Closed sjors101 closed 6 months ago
@sjors101 thanks for filing the enhancement!
At which data source are you looking? You might want to consider running an incremental sync on your content, that would update only the changes that occurred since the last content sync.
Mainly the sharepoint server data source. I wrote some code that ingests the allow_access_control fields (considering pushing it back to the community once it is mature enough). I had a look at incremental sync, however with Sharepoint on-prem it seems it does not have a timestamp / indicator when the access control of an object changes.
I'd definitely be curious to see the changes you're making, even if they're still in-progress. My initial reaction is that this wouldn't be possible to do in most cases, because Full syncs and Access Control syncs are often fetching two disparate sets of data from the 3rd party. In order to make Access Control syncs update all the documents impacted by permissions, you'd be significantly increasing the scope of your Access Control sync, and then you're back in the place you started, where "full content sync are quite costly."
I'm inclined to agree with Dana, that the "right" solution to this problem is Incremental syncs. Which, as you say, are not in a perfect spot with the Sharepoint Server today. But that's where I'd direct investment to solve this problem.
However, if you've spotted an approach I'm not thinking of, I'd love to understand better. Don't hesitate to put up a Draft PR. :)
My project is leaning heavy on Sharepoint server as datasource, i made quite some changes to make sure the connector fit our needs. I will try to push some stuff your way soon :)

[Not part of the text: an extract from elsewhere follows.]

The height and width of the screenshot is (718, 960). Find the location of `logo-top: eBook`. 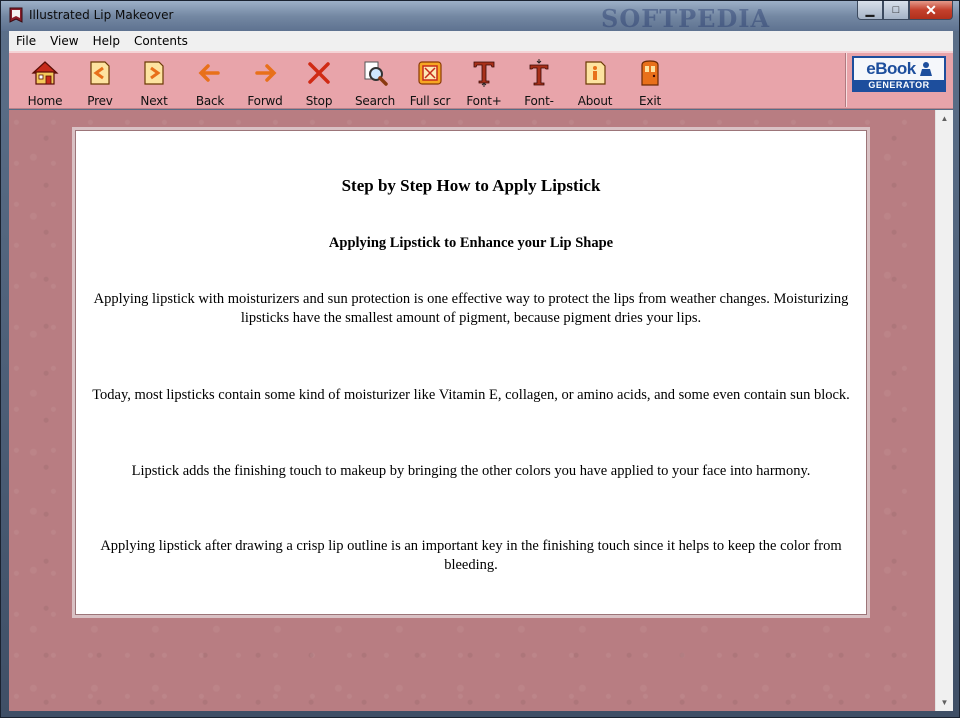

logo-top: eBook is located at coordinates (899, 69).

The main bottleneck is Sharepoint not tracking a modified timestamp when permissions are changed. It seems it can be enabled in an audit log, but thats not something I would like to use. Guess i will see if i can build something like a lightweight full sync to just get just the permissions synced up. Thanks Sean, Dana for your response.
Problem Description
Access control fields of objects change a lot, this requires use to craw frequently to keep up with the latest changes. However full content sync are quite costly.
We would like to have the option when we run the Access control sync to be able to update the documents with access control fields in the main index
search-<INDEX-NAME>
. Currently the framework is designed, when we run an Access control sync, it only ingests the dls profile in the acl index.search-acl-filter-<INDEX-NAME>
.Proposed Solution
It would be nice to have an option in the
get_access_control
function in theBaseDataSource
, to also ingest to the main index (search-<INDEX-NAME>
) of an connector.Alternatives
Add a variable to switch two paths in the Full content sync. One for the full content, and one for just the access control fields.